FCR3-CSA IgG1 recognition by Malian women correlates with DBL3χ and DBL5ε ELISA reactivity. (A) Uninfected erythrocytes and magnetically enriched P. falciparum 3D7, FCR3, and FCR3-CSA IEs were incubated with purified IgGs from rabbits immunized with DBL3χ or adjuvant alone. Cells were then incubated with Alexa Fluor 488-conjugated goat anti-rabbit IgG for fluorescence detection (x axis). Each experiment was performed at least twice, with >50,000 IE events collected per experiment. Representative histograms are shown. (B) Human IgG subclass binding to FCR3-CSA late-stage IEs was detected by flow cytometry using mouse anti-human IgG subclass-specific antibodies and Alexa Fluor 647-conjugated goat anti-mouse antibodies. At least 5,000 IE events were analyzed for median fluorescence intensity (MFI).
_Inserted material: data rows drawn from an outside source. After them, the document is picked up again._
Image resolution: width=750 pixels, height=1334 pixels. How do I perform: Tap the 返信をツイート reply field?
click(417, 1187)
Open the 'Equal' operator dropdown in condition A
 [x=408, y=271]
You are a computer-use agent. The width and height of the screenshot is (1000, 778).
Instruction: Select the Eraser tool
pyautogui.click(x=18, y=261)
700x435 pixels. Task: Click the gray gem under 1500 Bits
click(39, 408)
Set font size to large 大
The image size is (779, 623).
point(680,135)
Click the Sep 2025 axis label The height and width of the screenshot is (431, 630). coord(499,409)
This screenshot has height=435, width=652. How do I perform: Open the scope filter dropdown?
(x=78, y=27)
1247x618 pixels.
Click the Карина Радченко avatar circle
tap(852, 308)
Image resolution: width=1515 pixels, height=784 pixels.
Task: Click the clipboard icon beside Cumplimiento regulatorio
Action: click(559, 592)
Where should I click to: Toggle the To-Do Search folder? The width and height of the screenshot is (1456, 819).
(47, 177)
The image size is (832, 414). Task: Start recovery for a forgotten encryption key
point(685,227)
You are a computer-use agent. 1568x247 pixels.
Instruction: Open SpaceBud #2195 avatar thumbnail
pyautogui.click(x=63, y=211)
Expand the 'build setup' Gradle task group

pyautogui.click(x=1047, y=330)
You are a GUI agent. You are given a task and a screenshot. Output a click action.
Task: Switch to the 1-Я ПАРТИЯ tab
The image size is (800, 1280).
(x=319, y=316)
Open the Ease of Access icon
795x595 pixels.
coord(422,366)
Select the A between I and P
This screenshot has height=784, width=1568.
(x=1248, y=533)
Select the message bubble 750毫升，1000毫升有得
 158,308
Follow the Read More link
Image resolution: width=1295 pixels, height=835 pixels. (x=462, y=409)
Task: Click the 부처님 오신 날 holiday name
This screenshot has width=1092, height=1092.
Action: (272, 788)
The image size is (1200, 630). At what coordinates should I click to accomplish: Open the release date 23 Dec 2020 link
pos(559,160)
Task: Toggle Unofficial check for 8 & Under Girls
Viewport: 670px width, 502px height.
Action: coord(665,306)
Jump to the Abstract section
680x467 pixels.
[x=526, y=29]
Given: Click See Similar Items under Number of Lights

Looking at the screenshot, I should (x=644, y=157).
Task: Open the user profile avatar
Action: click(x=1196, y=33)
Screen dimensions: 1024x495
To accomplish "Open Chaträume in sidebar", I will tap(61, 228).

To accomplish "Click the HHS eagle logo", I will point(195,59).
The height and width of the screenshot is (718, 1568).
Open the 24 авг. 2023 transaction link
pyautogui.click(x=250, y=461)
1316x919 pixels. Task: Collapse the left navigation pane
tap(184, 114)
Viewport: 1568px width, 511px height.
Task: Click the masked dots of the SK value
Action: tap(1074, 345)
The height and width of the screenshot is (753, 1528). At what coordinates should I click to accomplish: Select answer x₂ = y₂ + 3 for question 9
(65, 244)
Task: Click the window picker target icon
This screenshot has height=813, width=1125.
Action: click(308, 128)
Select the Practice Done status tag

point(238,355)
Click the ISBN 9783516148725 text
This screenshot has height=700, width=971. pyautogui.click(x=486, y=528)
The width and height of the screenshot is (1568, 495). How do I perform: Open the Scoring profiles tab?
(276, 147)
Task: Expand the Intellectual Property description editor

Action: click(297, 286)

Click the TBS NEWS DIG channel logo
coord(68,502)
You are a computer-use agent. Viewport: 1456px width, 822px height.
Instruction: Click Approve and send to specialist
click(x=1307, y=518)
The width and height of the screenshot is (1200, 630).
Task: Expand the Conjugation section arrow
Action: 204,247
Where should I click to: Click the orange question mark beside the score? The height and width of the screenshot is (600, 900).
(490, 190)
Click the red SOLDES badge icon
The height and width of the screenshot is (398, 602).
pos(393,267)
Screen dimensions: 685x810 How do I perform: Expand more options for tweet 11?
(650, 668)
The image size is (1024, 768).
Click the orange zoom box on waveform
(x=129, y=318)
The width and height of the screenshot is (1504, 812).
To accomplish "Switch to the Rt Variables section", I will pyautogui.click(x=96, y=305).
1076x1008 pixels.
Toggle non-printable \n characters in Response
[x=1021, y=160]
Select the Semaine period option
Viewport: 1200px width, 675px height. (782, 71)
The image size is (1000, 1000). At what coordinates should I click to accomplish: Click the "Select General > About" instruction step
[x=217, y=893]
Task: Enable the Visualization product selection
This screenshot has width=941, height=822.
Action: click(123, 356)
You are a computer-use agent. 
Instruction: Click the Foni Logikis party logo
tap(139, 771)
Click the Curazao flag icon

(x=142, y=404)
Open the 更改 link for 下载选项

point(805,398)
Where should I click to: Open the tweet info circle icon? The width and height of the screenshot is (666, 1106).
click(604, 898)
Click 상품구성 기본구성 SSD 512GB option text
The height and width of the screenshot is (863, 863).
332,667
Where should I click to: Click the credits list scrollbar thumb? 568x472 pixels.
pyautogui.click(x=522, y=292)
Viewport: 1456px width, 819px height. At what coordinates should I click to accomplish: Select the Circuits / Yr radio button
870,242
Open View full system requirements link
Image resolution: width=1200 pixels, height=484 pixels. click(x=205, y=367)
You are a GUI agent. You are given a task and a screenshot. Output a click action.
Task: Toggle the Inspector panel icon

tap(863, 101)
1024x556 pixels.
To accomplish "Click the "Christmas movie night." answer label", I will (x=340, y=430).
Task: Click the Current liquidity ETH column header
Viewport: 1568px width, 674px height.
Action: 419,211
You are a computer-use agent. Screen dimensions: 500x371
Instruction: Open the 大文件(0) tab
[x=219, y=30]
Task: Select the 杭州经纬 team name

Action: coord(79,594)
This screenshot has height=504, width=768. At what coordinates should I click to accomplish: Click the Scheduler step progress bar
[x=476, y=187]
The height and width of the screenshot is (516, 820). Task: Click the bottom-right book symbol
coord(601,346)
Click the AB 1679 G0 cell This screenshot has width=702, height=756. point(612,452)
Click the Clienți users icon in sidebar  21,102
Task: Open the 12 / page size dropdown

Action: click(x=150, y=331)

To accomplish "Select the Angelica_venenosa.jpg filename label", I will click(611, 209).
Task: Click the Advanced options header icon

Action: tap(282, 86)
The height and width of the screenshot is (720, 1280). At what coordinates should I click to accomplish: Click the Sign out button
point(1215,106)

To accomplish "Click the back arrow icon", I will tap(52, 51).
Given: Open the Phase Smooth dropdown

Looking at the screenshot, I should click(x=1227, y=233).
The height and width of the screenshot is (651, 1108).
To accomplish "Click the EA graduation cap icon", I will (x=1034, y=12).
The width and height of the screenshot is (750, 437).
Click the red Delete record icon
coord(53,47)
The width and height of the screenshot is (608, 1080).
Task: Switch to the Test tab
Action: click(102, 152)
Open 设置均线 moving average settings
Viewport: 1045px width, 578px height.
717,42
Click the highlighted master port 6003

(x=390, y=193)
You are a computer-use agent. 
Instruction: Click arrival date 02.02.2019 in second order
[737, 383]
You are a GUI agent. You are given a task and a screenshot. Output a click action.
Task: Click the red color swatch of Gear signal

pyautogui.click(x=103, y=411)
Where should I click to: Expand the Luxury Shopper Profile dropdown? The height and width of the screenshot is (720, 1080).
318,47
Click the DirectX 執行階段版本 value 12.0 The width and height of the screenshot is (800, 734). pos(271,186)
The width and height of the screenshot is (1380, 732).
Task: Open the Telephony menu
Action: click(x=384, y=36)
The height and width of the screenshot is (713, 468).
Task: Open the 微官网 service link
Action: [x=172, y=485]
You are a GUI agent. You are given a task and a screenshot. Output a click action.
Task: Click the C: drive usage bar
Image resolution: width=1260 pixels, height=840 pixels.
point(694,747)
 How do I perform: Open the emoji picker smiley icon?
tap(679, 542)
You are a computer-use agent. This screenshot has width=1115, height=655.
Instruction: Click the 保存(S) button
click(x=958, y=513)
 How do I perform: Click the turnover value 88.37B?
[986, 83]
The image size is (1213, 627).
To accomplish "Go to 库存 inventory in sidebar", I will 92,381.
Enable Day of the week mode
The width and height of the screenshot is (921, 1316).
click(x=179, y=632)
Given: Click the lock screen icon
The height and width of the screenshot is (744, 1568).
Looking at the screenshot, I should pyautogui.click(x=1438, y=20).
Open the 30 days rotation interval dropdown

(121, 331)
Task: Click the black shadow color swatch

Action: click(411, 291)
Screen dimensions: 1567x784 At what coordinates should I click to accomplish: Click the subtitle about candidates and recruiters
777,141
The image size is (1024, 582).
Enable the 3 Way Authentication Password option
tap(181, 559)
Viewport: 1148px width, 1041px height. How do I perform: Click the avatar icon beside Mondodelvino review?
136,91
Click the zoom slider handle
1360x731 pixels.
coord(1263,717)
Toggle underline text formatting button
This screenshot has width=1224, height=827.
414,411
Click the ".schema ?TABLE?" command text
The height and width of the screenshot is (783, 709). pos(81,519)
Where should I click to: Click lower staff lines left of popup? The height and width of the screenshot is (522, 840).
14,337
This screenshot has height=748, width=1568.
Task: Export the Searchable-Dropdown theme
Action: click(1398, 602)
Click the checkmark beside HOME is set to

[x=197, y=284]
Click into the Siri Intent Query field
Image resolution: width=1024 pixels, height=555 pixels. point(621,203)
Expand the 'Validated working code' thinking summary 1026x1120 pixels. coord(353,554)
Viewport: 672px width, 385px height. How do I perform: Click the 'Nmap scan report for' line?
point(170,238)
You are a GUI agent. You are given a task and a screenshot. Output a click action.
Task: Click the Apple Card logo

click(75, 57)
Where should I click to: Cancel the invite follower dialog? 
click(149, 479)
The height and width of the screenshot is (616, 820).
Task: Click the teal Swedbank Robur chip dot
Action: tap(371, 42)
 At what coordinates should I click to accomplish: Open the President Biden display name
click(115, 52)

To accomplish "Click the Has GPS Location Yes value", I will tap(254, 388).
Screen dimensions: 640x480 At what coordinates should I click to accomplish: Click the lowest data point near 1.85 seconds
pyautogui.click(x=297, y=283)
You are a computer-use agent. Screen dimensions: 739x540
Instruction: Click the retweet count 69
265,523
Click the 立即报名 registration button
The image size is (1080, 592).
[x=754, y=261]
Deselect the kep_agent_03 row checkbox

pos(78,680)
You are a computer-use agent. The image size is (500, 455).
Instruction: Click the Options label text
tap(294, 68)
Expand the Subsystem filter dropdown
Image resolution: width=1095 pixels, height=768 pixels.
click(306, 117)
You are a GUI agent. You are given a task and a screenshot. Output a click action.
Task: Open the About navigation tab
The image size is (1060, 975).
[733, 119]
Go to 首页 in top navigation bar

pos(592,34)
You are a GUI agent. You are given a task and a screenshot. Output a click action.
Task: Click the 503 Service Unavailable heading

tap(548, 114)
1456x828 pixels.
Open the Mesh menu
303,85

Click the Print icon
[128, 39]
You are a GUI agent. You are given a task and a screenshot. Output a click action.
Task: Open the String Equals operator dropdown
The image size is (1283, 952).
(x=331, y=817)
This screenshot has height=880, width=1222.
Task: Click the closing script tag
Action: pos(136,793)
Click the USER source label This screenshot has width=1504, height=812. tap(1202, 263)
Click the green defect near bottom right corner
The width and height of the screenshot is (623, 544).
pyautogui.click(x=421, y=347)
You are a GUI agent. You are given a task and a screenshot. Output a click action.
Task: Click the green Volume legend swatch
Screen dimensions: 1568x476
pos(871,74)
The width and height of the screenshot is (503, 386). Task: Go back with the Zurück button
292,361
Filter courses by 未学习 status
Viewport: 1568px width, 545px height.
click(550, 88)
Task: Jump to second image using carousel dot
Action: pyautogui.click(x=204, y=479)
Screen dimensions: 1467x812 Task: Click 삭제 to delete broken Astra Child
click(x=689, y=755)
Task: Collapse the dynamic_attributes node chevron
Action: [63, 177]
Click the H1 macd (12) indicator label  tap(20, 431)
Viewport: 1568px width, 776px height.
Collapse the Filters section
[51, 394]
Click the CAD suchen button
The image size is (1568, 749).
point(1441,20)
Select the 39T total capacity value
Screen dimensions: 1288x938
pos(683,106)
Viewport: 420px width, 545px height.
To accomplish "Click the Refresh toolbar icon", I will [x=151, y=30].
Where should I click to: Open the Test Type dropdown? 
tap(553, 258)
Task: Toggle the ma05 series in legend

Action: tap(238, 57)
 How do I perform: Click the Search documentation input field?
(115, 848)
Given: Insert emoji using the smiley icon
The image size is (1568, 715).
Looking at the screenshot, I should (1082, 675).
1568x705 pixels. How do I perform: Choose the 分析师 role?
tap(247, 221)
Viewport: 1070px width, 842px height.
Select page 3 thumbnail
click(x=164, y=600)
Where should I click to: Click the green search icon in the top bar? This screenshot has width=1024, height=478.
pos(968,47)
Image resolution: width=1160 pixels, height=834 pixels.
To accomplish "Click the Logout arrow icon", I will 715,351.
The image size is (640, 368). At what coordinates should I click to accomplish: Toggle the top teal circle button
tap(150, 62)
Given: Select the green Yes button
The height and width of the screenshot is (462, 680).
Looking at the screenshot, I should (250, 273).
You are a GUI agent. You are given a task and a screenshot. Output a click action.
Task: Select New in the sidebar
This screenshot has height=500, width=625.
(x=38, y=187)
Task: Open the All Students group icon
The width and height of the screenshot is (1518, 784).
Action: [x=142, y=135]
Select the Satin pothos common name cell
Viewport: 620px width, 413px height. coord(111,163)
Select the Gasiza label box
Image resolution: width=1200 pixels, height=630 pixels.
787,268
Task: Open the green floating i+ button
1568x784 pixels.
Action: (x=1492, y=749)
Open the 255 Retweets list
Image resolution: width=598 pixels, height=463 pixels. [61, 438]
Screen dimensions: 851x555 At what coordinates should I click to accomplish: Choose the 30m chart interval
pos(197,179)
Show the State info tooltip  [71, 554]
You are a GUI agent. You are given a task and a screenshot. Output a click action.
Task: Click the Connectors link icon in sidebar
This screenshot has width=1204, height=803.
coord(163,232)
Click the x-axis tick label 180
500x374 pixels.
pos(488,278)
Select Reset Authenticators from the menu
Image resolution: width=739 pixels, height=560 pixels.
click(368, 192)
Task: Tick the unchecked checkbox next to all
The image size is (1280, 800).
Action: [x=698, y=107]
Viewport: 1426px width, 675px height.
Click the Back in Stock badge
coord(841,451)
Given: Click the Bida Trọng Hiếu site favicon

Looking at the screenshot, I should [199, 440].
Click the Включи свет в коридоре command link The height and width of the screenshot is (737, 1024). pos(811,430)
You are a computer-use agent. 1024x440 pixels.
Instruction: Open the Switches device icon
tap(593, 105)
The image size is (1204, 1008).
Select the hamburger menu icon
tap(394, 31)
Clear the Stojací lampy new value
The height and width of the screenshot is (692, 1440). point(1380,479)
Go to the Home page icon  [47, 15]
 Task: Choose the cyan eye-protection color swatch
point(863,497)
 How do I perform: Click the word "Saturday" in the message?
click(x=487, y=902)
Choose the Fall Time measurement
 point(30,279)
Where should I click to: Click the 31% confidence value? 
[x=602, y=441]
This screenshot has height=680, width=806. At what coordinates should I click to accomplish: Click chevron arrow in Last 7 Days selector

Bars show the means of duplicates. Malian women showed significantly higher IgG1 binding than Malian men (P = 0.0002). (C) For Malian women, IgG1 binding to FCR3-CSA IEs is shown in relation to IgG recognition of DBL3χ and DBL5ε by ELISA. The P value and Spearman's r coefficient are reported for each antigen.